* **Work item**: Determine how many lines below contain the word "plus", then state only that figure.

-------

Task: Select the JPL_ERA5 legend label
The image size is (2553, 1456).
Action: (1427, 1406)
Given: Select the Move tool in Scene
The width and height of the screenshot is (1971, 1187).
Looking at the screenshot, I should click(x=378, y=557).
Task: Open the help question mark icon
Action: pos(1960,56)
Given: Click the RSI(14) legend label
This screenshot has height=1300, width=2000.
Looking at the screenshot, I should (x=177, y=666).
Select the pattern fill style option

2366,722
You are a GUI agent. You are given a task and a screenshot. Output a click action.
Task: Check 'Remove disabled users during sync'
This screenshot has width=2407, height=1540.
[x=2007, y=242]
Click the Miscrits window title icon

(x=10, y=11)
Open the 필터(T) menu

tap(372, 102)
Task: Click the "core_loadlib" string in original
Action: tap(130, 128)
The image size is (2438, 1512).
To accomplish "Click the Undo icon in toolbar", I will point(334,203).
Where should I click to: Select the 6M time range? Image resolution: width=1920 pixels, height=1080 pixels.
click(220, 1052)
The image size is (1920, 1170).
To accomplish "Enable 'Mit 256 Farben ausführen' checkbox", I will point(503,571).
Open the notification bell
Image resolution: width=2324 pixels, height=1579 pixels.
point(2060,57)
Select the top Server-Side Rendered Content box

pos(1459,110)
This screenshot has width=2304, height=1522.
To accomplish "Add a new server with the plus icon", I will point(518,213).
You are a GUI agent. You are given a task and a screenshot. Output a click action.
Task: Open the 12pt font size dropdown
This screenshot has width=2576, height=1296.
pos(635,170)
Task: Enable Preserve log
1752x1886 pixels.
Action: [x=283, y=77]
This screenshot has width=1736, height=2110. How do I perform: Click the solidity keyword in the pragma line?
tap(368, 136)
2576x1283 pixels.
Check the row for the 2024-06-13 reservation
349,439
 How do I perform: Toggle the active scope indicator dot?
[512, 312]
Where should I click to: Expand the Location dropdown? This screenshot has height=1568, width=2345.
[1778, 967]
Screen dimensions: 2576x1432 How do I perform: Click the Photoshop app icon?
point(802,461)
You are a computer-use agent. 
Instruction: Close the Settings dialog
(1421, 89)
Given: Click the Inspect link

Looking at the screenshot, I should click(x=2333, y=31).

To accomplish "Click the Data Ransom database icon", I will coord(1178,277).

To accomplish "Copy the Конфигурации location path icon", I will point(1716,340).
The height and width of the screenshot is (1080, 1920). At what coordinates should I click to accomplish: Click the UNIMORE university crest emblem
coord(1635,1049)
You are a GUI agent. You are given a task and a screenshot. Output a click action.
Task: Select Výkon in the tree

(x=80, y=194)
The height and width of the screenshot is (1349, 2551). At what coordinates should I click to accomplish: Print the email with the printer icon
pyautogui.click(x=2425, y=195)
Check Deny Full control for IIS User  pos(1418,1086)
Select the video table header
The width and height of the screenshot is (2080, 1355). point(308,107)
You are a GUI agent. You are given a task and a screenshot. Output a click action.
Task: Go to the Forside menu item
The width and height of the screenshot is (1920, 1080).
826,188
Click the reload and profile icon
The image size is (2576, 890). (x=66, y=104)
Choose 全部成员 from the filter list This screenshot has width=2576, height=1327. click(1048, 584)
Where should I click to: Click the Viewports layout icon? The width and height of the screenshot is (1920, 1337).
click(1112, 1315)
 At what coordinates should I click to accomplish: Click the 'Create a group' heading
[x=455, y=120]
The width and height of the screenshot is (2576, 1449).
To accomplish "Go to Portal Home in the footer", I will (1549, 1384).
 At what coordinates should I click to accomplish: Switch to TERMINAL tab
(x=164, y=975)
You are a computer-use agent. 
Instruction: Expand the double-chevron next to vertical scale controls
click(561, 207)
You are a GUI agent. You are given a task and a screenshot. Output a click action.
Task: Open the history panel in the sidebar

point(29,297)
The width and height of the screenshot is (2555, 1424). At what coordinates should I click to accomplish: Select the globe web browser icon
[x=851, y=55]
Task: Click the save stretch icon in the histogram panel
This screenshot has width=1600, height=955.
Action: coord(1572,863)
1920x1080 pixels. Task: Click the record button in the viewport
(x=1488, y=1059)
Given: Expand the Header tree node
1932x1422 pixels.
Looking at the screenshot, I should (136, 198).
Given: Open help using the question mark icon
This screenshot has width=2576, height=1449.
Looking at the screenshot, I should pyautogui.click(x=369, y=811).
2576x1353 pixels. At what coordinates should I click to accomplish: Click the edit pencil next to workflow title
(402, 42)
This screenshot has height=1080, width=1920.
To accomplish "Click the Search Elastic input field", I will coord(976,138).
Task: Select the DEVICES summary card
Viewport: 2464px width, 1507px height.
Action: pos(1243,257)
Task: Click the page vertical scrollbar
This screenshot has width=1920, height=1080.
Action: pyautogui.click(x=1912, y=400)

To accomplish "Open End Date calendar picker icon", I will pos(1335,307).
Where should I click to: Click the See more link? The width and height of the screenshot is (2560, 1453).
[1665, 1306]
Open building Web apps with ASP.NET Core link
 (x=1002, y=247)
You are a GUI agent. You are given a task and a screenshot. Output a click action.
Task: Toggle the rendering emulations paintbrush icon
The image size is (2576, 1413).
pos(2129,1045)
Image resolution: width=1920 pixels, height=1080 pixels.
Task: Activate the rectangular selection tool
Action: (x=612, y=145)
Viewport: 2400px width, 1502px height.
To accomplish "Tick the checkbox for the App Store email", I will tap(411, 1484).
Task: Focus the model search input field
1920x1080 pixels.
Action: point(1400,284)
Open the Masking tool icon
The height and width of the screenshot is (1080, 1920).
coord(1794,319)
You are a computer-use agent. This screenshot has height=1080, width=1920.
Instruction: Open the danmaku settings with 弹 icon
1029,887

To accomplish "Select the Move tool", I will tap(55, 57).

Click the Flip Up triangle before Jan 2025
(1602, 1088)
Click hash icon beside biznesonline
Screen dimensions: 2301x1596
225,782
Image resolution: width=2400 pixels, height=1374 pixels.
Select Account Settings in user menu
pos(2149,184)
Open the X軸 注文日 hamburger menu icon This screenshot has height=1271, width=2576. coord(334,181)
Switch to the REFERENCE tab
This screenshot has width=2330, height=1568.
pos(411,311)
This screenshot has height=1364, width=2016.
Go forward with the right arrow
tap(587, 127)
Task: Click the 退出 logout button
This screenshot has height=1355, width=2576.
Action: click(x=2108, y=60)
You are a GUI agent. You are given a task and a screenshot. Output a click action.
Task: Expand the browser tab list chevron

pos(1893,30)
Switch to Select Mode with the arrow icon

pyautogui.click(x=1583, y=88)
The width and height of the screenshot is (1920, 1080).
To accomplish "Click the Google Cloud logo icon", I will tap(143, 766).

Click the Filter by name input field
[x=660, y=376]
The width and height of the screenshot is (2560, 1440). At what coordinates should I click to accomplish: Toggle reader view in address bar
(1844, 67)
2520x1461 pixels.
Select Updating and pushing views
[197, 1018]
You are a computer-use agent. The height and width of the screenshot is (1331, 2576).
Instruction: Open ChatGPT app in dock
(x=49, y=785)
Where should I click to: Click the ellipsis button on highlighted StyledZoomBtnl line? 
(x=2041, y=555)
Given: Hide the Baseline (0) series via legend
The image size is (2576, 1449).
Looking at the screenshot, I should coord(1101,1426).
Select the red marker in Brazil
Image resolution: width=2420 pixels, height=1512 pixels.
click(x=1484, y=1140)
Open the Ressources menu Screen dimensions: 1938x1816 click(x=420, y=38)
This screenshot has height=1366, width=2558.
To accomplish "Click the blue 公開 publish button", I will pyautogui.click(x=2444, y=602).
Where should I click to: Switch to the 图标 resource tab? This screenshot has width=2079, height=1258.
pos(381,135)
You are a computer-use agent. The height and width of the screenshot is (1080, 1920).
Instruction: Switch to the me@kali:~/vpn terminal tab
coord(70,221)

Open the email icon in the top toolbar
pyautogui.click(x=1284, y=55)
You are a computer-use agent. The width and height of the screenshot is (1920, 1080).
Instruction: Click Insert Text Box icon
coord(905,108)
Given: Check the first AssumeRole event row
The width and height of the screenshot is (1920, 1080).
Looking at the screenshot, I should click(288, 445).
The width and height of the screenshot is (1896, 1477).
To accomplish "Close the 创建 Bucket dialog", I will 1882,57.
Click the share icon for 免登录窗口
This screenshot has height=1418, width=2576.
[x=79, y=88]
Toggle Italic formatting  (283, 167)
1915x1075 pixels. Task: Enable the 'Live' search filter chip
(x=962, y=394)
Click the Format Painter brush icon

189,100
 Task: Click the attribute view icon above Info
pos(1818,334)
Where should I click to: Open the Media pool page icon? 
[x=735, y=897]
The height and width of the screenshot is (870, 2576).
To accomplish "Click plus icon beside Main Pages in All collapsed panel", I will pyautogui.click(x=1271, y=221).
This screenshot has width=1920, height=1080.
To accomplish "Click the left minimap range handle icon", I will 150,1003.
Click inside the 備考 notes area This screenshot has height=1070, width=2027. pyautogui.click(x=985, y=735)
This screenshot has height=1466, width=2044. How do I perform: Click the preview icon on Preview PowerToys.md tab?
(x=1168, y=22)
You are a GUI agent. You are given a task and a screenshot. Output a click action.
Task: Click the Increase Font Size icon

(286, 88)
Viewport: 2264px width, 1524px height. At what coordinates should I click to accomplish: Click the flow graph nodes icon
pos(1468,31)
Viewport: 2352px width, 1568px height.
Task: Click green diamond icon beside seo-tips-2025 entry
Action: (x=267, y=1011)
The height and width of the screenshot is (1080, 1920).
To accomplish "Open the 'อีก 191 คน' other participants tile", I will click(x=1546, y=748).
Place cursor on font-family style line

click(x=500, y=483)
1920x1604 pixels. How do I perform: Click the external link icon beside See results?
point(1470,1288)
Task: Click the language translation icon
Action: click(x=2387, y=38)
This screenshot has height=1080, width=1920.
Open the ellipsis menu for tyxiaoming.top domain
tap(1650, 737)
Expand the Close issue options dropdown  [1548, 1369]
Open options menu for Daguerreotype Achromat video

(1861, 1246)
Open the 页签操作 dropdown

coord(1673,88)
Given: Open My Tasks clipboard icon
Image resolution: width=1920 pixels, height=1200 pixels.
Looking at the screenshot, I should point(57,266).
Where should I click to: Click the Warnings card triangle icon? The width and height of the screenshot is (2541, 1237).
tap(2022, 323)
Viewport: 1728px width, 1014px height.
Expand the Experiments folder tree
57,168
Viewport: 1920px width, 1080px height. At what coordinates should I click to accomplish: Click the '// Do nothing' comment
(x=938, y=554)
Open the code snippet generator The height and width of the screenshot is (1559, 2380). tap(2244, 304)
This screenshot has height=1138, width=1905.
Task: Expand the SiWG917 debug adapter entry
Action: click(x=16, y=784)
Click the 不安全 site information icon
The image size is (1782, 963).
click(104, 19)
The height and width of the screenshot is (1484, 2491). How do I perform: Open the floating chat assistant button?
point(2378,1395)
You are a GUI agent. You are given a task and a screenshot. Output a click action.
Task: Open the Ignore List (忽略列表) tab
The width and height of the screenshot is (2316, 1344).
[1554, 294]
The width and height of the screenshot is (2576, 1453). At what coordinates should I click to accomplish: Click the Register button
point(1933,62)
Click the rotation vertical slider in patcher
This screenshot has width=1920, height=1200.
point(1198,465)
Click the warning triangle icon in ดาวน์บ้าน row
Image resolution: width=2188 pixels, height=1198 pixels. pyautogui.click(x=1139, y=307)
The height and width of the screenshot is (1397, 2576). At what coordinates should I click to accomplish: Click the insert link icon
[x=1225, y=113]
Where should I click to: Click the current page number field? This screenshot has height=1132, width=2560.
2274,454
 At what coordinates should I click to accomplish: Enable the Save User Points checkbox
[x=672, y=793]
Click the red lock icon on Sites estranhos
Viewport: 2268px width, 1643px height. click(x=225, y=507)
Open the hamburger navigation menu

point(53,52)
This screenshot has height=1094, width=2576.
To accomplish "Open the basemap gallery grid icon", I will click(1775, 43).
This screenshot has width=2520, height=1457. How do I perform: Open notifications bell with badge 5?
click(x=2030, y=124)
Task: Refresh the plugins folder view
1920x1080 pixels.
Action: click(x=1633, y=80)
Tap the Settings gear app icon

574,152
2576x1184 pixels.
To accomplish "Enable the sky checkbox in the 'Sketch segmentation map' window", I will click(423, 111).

-------

* **Exercise output**: 2